Mr. Myers says the survey’s results should not be used in compiling the U.S. News guide. He believes the data would be hard to distill into a rankings formula.
But Martha M. Garland, vice-provost and dean of undergraduate studies at Ohio State University, which is participating in the fall pilot, says she’d love to see the magazine find a way to incorporate results from the engagement survey. “The better the inputs, the better the information that they’re going to be able to put out,” she says.
Robert Morse, director of research for “America’s Best Colleges,” says that U.S. News already takes into account some factors related to teaching effectiveness, such as class size and retention rates. He says he’s eager to see the results of the engagement survey, but has doubts about whether the information will be of much use. For one thing, he wonders, will only those institutions that receive “positive feedback” from their students be willing to release their data?
The creators of the survey, he says, “still need to work out a lot of specifics before U.S. News could comment in any concrete way about the potential use of the information.”
GETTING SATISFACTION: QUESTIONS FROM A NATIONAL SURVEY
The following sample questions are taken from the National Survey of Student Engagement, which seeks to measure learning experiences and student satisfaction at individual colleges. Students are asked to answer most questions by choosing from a range -- such as “poor” to “excellent,” or “very little” to “very much.”
In your overall experience at this institution so far, about how often have you done each of the following?
- Worked with classmates outside of class to prepare class assignments.
- Talked about career plans with a faculty member or adviser.
- Worked with a faculty member on a research project.
- Had serious discussions with students of a different race or ethnicity than your own.
About how much of your course work up to now emphasized the following mental activities?

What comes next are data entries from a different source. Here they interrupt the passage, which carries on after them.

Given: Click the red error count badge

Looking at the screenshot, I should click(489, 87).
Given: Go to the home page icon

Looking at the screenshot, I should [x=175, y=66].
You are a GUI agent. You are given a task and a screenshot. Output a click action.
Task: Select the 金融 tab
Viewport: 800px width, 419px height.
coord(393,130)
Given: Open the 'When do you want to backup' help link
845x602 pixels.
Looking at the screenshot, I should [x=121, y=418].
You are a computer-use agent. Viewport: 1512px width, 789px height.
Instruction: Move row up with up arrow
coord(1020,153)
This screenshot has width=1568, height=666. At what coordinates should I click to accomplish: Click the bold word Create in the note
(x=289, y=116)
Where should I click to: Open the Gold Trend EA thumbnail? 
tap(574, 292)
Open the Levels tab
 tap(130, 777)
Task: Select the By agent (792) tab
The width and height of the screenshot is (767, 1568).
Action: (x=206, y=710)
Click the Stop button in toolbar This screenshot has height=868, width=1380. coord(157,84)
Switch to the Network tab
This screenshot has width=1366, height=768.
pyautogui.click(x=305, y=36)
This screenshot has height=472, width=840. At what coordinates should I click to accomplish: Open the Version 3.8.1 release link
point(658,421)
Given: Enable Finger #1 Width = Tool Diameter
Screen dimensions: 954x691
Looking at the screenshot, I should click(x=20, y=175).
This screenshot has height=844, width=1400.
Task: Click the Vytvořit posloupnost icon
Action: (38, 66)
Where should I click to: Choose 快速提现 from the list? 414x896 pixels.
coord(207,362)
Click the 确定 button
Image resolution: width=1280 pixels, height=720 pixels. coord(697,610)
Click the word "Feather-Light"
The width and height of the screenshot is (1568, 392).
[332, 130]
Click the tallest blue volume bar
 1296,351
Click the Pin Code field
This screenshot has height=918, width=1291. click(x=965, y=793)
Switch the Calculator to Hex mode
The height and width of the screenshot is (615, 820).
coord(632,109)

- Memorizing facts, ideas, or methods from your courses and readings so you can repeat them in pretty much the same form.
- Synthesizing and organizing ideas, information, or experiences into new, more-complex interpretations and relationships.
- Applying theories or concepts to practical problems or in new situations.
Thinking about your overall experience at this institution so far, to what extent does your college emphasize each of the following?
- Spending significant amounts of time studying and on academic work.
- Providing you with the support you need to help you succeed in your academic work and meet your personal goals.
- Helping you cope with your non-academic responsibilities (work, family, etc.).
How would you evaluate your entire educational experience at this institution?
If you could start over again, would you go to the same institution you are now attending?